→ Task to complete
The answer must be an exact reproduction of all the entries.

Given records section start

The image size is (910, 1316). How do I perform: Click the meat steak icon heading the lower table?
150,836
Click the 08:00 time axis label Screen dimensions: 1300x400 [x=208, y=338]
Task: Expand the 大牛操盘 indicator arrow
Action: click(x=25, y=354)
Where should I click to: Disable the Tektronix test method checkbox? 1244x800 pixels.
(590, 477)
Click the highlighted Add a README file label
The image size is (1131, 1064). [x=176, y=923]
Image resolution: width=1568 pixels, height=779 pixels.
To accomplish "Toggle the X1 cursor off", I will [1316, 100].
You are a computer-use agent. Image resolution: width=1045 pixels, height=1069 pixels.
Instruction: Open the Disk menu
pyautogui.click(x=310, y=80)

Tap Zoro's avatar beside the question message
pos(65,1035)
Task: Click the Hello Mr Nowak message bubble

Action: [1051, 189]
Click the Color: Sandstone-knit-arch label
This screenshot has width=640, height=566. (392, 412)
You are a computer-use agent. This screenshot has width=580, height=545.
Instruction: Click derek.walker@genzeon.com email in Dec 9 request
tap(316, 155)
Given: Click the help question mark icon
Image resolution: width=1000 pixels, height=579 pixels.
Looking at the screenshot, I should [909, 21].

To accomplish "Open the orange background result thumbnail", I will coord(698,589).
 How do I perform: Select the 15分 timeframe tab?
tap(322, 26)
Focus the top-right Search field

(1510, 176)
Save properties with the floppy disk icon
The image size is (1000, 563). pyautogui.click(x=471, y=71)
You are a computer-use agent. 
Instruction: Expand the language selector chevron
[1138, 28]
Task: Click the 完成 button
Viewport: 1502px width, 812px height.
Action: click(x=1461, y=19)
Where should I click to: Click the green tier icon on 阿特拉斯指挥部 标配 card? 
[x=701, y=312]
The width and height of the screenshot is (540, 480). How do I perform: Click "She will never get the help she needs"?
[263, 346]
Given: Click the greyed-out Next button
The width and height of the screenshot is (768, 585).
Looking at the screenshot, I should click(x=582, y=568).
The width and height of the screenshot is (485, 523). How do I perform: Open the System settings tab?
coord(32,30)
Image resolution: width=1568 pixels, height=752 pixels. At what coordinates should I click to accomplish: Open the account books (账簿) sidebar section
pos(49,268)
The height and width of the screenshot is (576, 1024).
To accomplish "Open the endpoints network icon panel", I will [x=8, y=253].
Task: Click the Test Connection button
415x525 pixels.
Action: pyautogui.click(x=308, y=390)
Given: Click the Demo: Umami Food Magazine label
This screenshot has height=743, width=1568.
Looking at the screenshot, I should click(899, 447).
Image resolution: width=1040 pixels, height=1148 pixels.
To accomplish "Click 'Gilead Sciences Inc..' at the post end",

Given records section end

→ Written answer
The image size is (910, 1316). How do I perform: Click the meat steak icon heading the lower table?
150,836
Click the 08:00 time axis label Screen dimensions: 1300x400 [x=208, y=338]
Task: Expand the 大牛操盘 indicator arrow
Action: click(x=25, y=354)
Where should I click to: Disable the Tektronix test method checkbox? 1244x800 pixels.
(590, 477)
Click the highlighted Add a README file label
The image size is (1131, 1064). [x=176, y=923]
Image resolution: width=1568 pixels, height=779 pixels.
To accomplish "Toggle the X1 cursor off", I will [1316, 100].
You are a computer-use agent. Image resolution: width=1045 pixels, height=1069 pixels.
Instruction: Open the Disk menu
pyautogui.click(x=310, y=80)

Tap Zoro's avatar beside the question message
pos(65,1035)
Task: Click the Hello Mr Nowak message bubble

Action: [1051, 189]
Click the Color: Sandstone-knit-arch label
This screenshot has width=640, height=566. (392, 412)
You are a computer-use agent. This screenshot has width=580, height=545.
Instruction: Click derek.walker@genzeon.com email in Dec 9 request
tap(316, 155)
Given: Click the help question mark icon
Image resolution: width=1000 pixels, height=579 pixels.
Looking at the screenshot, I should [909, 21].

To accomplish "Open the orange background result thumbnail", I will coord(698,589).
 How do I perform: Select the 15分 timeframe tab?
tap(322, 26)
Focus the top-right Search field

(1510, 176)
Save properties with the floppy disk icon
The image size is (1000, 563). pyautogui.click(x=471, y=71)
You are a computer-use agent. 
Instruction: Expand the language selector chevron
[1138, 28]
Task: Click the 完成 button
Viewport: 1502px width, 812px height.
Action: click(x=1461, y=19)
Where should I click to: Click the green tier icon on 阿特拉斯指挥部 标配 card? 
[x=701, y=312]
The width and height of the screenshot is (540, 480). How do I perform: Click "She will never get the help she needs"?
[263, 346]
Given: Click the greyed-out Next button
The width and height of the screenshot is (768, 585).
Looking at the screenshot, I should click(x=582, y=568).
The width and height of the screenshot is (485, 523). How do I perform: Open the System settings tab?
coord(32,30)
Image resolution: width=1568 pixels, height=752 pixels. At what coordinates should I click to accomplish: Open the account books (账簿) sidebar section
pos(49,268)
The height and width of the screenshot is (576, 1024).
To accomplish "Open the endpoints network icon panel", I will [x=8, y=253].
Task: Click the Test Connection button
415x525 pixels.
Action: pyautogui.click(x=308, y=390)
Given: Click the Demo: Umami Food Magazine label
This screenshot has height=743, width=1568.
Looking at the screenshot, I should click(899, 447).
Image resolution: width=1040 pixels, height=1148 pixels.
To accomplish "Click 'Gilead Sciences Inc..' at the post end",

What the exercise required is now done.